One particular instance of discovery stood out for me, however, and its significance has made me relive and retell the experience numerous times. A couple of years ago I entered a writing contest, where a requirement for all the short stories produced was that they contain a character that did not or could not sleep. All writers had twenty-four hours from the moment this crucial element was revealed to craft a story and hand it in to the bookstore owner who was sponsoring the event. For reasons motivated more by fear of writer’s block than a desire to be trendy and/or postmodern, I chose a meta-approach, and wrote a story about a character who was up all night, because of computer problems and other distractions, writing a story that had to contain a character that could not sleep and that had to be written in twenty-four…well, you see where I’m going with this.

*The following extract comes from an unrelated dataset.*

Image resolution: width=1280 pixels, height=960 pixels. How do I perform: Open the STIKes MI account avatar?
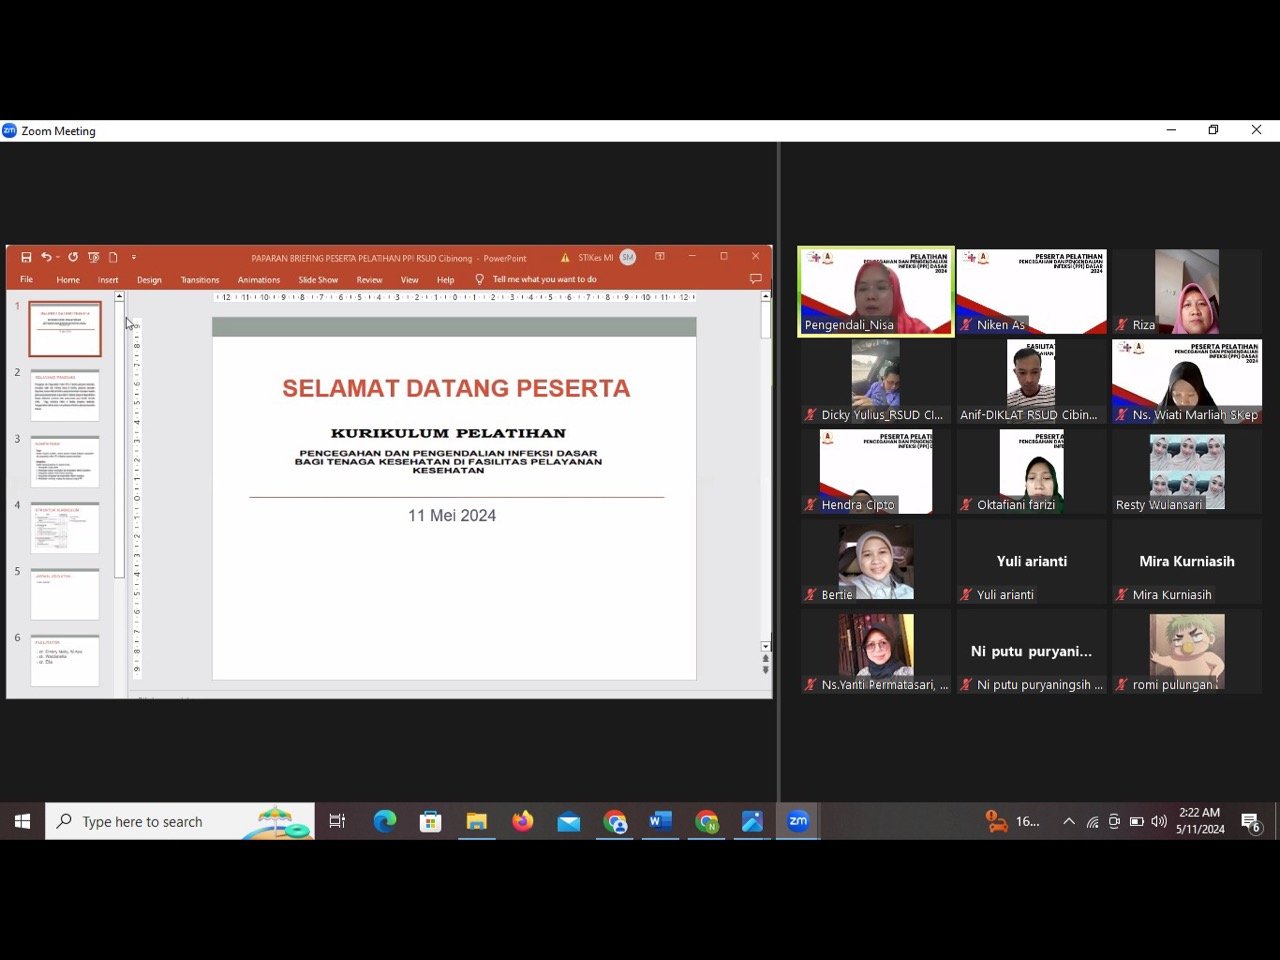click(x=628, y=257)
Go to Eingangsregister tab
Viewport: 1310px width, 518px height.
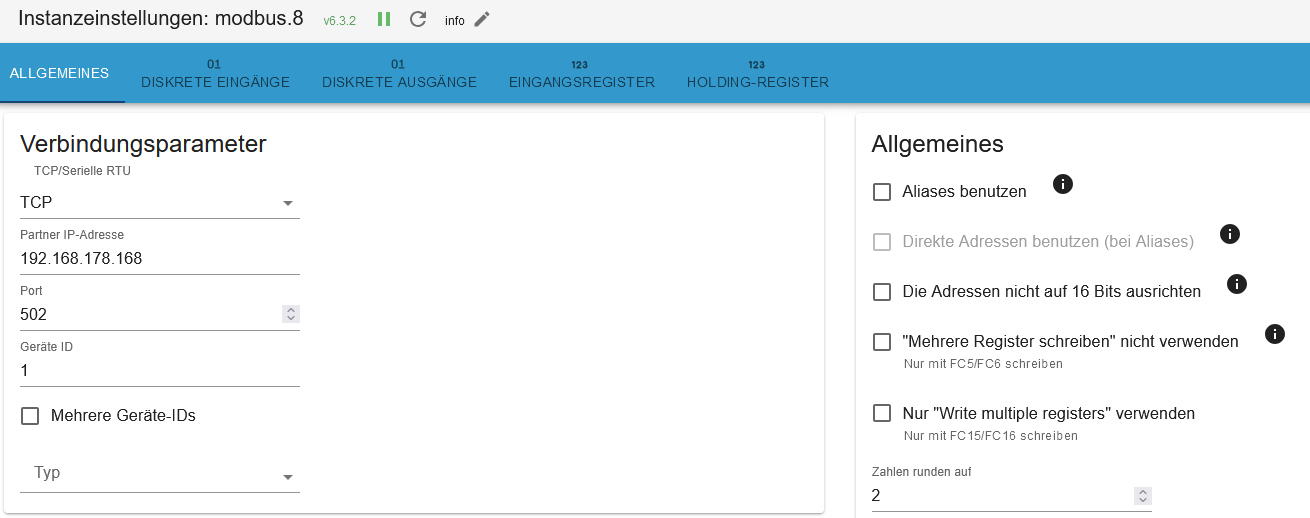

Anyway, one of the distractions I created in the course of my composition was a late-night argument the writer overheard through his open window between two of his neighbours, who were fighting over a hemp necklace with a pendant. This item had great significance to one of them, and the other had lost it or given it away to someone else, or something. The details were vague because, after all, it was just an overheard conversation in the middle of the night, right? And because my author character couldn’t hear all the details, it was unclear what the kernel of the argument was, but even creating the shell of this conflict helped me flesh out my story and I was happy to have thought of it and included it in my creation. In fact, the conclusion of my story involved the writer going outside for a walk in the chalky shadow of the pre-dawn, just to get some air and stretch stiff limbs a little, and coincidentally finding what must have surely been the necklace in question, lying innocuously on the sidewalk for someone much less invested in its significance to find and scoop up. And that my tired writer did, holding this little talisman incredulously “in the growing morning light with the sounds of birds, and thinking about all the potential in that moment:  for this new day, for the girl and the boy and for relationships real and imagined, for the future and for writing, and for me.” It was a suitably poignant way to end my speed-story, and since I didn’t have a whole lot of time to refine or reconsider, I went with it and handed my work in, happy just to have made the deadline.

Then, the next morning, as I made my customary trek to work, I noticed something lying on the sidewalk. I had already walked a couple of steps past it when I realized what it was, and the serendipity of that realization made me go back, partly to verify my suspicion and then, incredulous, to pick up the item in question.  Because there, lying on the sidewalk, was a hemp necklace with a pendant – pretty much exactly like the one I had imagined as the crux of my previous night’s fictional creation. And, exactly as the character I had imagined had, I stood on the sidewalk holding a little piece of homemade jewellery, not quite believing the coincidence of this particular discovery at this precise moment in time, and I felt like I was being given a message from the universe that I should do…something. Keep on writing?  Keep on walking everywhere? Both? Regardless of the meaning of the message, it was an inspirational find for me,  and it’s moments like this that keep me happy to be both a pedestrian and an aspiring writer – even if people think both are a little crazy. Because, either on the street or in your own imagination, you never know what you might find.